Jeudi 16/05/2013 | Posté par Axelle Choffat (avec Sittina Youssouf)

10 mars 2013, 10h01, marché aux Puces, dans le 15e à Marseille. Hacen Boukhelifa, avocat, entré depuis peu en politique dans la cité phocéenne, entame une énième opération tractage. Reportage.

« Salam...» Hacen Boukhelifa, fils de mineur algérien d'origine kabyle, cadet d'une famille de sept enfants. Avocat, professeur en droit des étrangers et membre de la ligue des droits de l'Homme de Marseille, entre autres. Et aussi candidat aux primaires socialistes pour les municipales 2014 dans la deuxième ville de France.

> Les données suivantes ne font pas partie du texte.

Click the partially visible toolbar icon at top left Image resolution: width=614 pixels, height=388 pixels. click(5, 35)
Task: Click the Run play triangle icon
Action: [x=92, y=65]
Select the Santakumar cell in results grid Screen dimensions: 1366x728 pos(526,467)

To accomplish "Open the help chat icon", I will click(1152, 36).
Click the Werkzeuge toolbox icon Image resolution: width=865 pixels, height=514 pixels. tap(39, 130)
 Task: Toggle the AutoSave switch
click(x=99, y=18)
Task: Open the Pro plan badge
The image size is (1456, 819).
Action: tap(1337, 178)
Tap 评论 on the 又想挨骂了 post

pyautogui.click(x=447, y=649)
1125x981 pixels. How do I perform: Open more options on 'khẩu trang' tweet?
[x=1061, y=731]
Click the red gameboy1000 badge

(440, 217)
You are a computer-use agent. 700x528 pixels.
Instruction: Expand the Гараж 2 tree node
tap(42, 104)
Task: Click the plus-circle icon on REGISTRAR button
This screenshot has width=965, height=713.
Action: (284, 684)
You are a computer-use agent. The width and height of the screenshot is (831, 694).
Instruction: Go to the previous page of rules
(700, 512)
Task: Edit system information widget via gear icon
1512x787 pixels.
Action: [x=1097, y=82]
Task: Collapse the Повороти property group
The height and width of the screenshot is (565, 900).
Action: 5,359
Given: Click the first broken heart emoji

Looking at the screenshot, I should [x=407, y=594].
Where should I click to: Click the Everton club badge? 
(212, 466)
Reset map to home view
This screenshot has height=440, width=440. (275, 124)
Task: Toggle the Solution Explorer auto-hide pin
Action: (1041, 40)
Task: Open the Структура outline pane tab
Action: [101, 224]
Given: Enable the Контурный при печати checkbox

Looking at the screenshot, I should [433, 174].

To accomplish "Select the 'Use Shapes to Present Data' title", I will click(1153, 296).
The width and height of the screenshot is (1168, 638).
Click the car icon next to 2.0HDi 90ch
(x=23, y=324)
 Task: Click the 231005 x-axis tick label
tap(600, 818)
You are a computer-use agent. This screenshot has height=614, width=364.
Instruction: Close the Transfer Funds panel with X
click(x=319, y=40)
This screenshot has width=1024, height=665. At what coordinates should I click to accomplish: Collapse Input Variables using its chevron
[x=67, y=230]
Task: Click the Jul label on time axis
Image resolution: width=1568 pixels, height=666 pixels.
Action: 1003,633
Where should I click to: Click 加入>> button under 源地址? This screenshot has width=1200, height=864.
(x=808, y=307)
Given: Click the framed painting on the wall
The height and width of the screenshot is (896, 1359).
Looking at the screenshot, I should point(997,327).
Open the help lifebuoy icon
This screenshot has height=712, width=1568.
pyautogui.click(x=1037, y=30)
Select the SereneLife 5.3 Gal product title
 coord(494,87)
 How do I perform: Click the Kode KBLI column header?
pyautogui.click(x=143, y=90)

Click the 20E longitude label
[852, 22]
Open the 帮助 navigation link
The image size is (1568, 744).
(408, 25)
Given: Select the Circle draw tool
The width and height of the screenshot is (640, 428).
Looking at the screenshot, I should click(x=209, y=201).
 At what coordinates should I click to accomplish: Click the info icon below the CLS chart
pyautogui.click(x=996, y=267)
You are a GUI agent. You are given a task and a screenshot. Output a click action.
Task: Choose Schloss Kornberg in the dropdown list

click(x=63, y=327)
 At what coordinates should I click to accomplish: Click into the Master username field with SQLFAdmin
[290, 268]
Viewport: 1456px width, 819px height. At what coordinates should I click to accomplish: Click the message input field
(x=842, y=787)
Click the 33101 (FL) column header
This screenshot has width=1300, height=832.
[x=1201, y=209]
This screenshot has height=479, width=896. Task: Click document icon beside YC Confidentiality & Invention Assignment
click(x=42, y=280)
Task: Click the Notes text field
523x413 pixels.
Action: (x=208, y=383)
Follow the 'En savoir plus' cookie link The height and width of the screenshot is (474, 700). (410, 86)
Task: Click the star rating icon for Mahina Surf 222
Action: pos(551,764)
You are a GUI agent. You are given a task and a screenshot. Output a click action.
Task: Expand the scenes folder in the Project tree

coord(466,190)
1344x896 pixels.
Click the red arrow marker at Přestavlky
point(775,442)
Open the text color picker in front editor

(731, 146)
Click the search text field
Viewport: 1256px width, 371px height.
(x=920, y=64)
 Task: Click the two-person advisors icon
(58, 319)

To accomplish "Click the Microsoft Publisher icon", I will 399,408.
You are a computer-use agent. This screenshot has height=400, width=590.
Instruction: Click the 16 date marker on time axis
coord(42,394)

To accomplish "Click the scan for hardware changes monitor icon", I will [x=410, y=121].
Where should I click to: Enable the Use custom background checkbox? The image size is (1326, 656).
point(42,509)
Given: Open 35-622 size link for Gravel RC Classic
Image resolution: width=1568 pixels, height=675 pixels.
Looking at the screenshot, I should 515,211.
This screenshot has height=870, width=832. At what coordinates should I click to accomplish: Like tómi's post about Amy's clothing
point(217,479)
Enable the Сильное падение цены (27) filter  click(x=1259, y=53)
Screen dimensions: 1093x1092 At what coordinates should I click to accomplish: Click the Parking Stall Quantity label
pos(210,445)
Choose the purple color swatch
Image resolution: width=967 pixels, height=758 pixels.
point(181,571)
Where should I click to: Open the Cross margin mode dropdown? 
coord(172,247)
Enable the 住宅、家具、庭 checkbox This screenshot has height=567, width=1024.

Pour l'heure, il s'est improvisé distributeur de tracts. Une casquette de plus. Son regard cherche à se mettre pile à la hauteur de celui des petites dames à caddy.

« Je suis candidat à la mairie de Marseille. Hé ben si, ça vous concerne madame, parce que vous allez voter aux primaires du PS. » « Et bonjour monsieur, je suis candidat à la mairie de Marseille pour les primaires socialistes, on va mettre un coup de pied dans la fourmilière ! »

Le ton est assuré, les mots claquent. « Le renouveau politique à Marseille pour les municipales, c'est pour bientôt : je vais demander l'investiture et je l'aurai, 'challah. Moi, je fais de la politique autrement. »

Hacen Boukhelifa fait le show. Version express : c'est l'heure de pointe et, ça et là, on se presse. Mais le candidat, lui, campé sur ses deux pieds, donne l'impression d'avoir tout son temps.


Une nouvelle voix(e) pour Marseille
« Je veux commencer à parler de moi… pour remplacer Gaudin dans les quartiers Nord », il confie à l'un. « Là, je suis dans la phase terrain, terrain, terrain. », il explique à l'autre. Entre deux hochements de tête, des rides d'expression amusées se dessinent au coin de ses yeux.

« Moi, je fais de la politique autrement », répond-il à l'homme qui lui a dit qu'il faut ''des logements pour dormir''. « J'évite les promesses en l'air, mais je ferai mon maximum. »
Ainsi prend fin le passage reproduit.